JDBC Datasource
Sail provides a database connector exposed under the "jdbc" format name for API parity with vanilla PySpark — no actual JDBC driver or JVM is involved.
Installation
pip install pysail[jdbc]Quick Start
Register the datasource once per Spark session, then read using the standard PySpark API.
from pysail.datasources.jdbc import JdbcDataSource
spark.dataSource.register(JdbcDataSource)
# Using format("jdbc") — full option control
df = (
spark.read.format("jdbc")
.option("url", "jdbc:postgresql://localhost:5432/mydb")
.option("dbtable", "public.users")
.option("user", "alice")
.option("password", "secret")
.load()
)
# Using spark.read.jdbc() shorthand
df = spark.read.jdbc(
"jdbc:postgresql://localhost:5432/mydb",
"public.users",
properties={"user": "alice", "password": "secret"},
)
df.show()Supported Options
Options are consistent with the PySpark JDBC documentation.
| Option | Required | Default | Description |
|---|---|---|---|
url | Yes | JDBC URL: jdbc:<subprotocol>://<host>:<port>/<db> | |
dbtable | Yes* | Table name, optionally schema-qualified ("schema.table"). Mutually exclusive with query. | |
query | Yes* | Arbitrary SQL SELECT. Mutually exclusive with dbtable. | |
user | No | Database username. Can also be passed in properties dict. | |
password | No | Database password. Can also be passed in properties dict. | |
partitionColumn | No | Numeric column for range-stride partitioning. Requires lowerBound, upperBound, numPartitions. | |
lowerBound | No | Lower bound of partition stride (inclusive). | |
upperBound | No | Upper bound of partition stride (inclusive on last partition). | |
numPartitions | No | 1 | Number of parallel read partitions. |
fetchsize | No | 0 | Advisory rows-per-round-trip hint. |
pushDownPredicate | No | true | Push WHERE filters to the database.
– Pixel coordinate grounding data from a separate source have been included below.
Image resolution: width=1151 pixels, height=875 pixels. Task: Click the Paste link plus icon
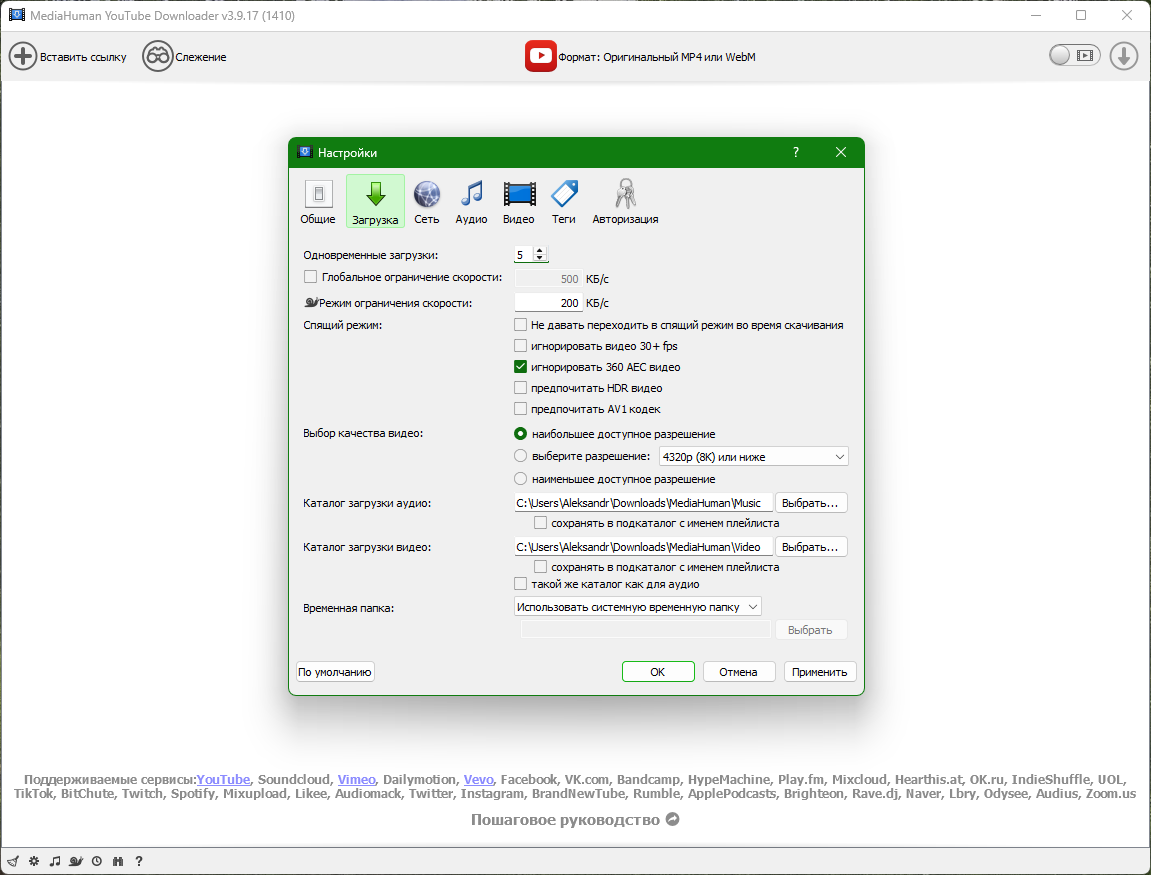(x=23, y=56)
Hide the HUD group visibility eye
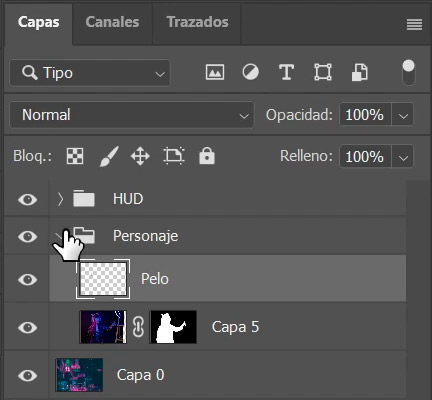Image resolution: width=432 pixels, height=400 pixels. point(27,199)
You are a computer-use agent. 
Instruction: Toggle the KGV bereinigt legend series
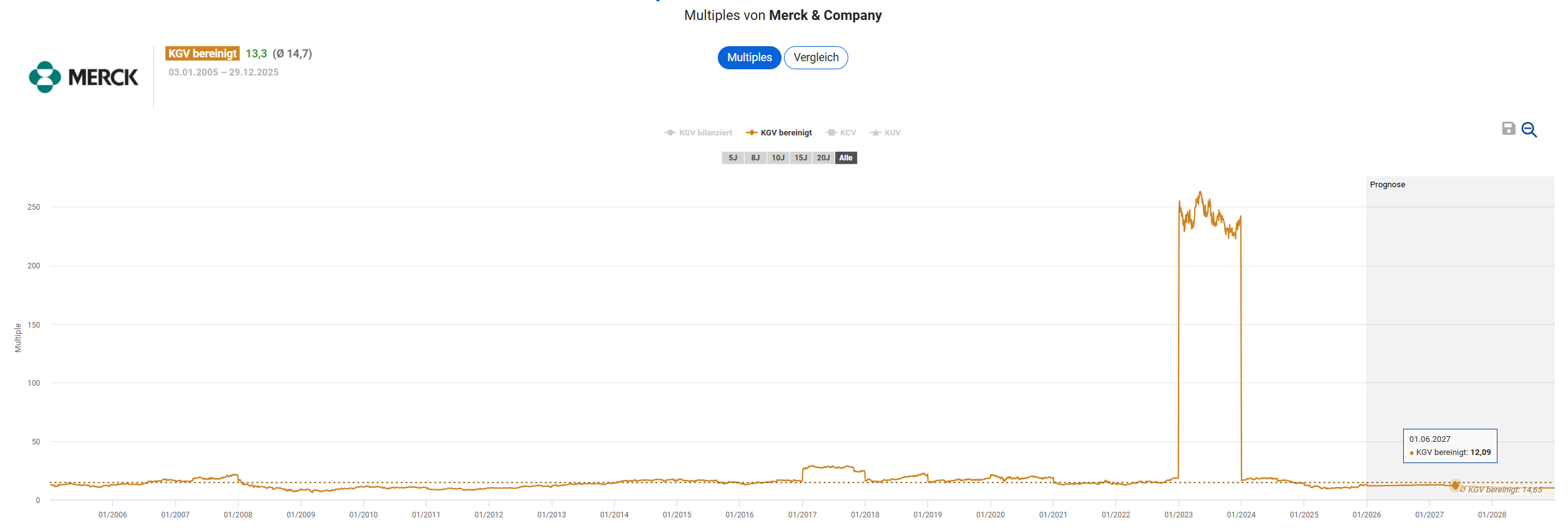[779, 133]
Set to false to disable. |
customSchema | No | Spark DDL string to override inferred column types (e.g. "id DECIMAL(38,0), name STRING"). |
* Exactly one of dbtable or query is required.
Reading a Custom SQL Query
Use query instead of dbtable to run arbitrary SQL:
df = (
spark.read.format("jdbc")
.option("url", "jdbc:postgresql://localhost:5432/mydb")
.option("query", "SELECT id, name FROM users WHERE active = TRUE")
.option("user", "alice")
.option("password", "secret")
.load()
)Note:
queryandpartitionColumnare mutually exclusive. To partition a custom query, wrap it indbtableas a subquery:python.option("dbtable", "(SELECT * FROM events WHERE type='click') AS t") .option("partitionColumn", "user_id")
Parallel Reads (Range Partitioning)
Provide partitionColumn, lowerBound, upperBound, and numPartitions together to split the read into parallel range strides — consistent with PySpark JDBC semantics:
df = (
spark.read.format("jdbc")
.option("url", "jdbc:postgresql://localhost:5432/mydb")
.option("dbtable", "events")
.option("partitionColumn", "id")
.option("lowerBound", "1")
.option("upperBound", "10000000")
.option("numPartitions", "8")
.option("user", "alice")
.option("password", "secret")
.load()
)Or equivalently:
df = spark.read.jdbc(
"jdbc:postgresql://localhost:5432/mydb",
"events",
column="id",
lowerBound=1,
upperBound=10_000_000,
numPartitions=8,
properties={"user": "alice", "password": "secret"},
)Schema Override
Use customSchema to override column types after reading:
df = (
spark.read.format("jdbc")
.option("url", "jdbc:postgresql://localhost:5432/mydb")
.option("dbtable", "orders")
.option("customSchema", "amount DECIMAL(18,2), status STRING")
.option("user", "alice")
.option("password", "secret")
.load()
)Columns not listed in customSchema retain their inferred types.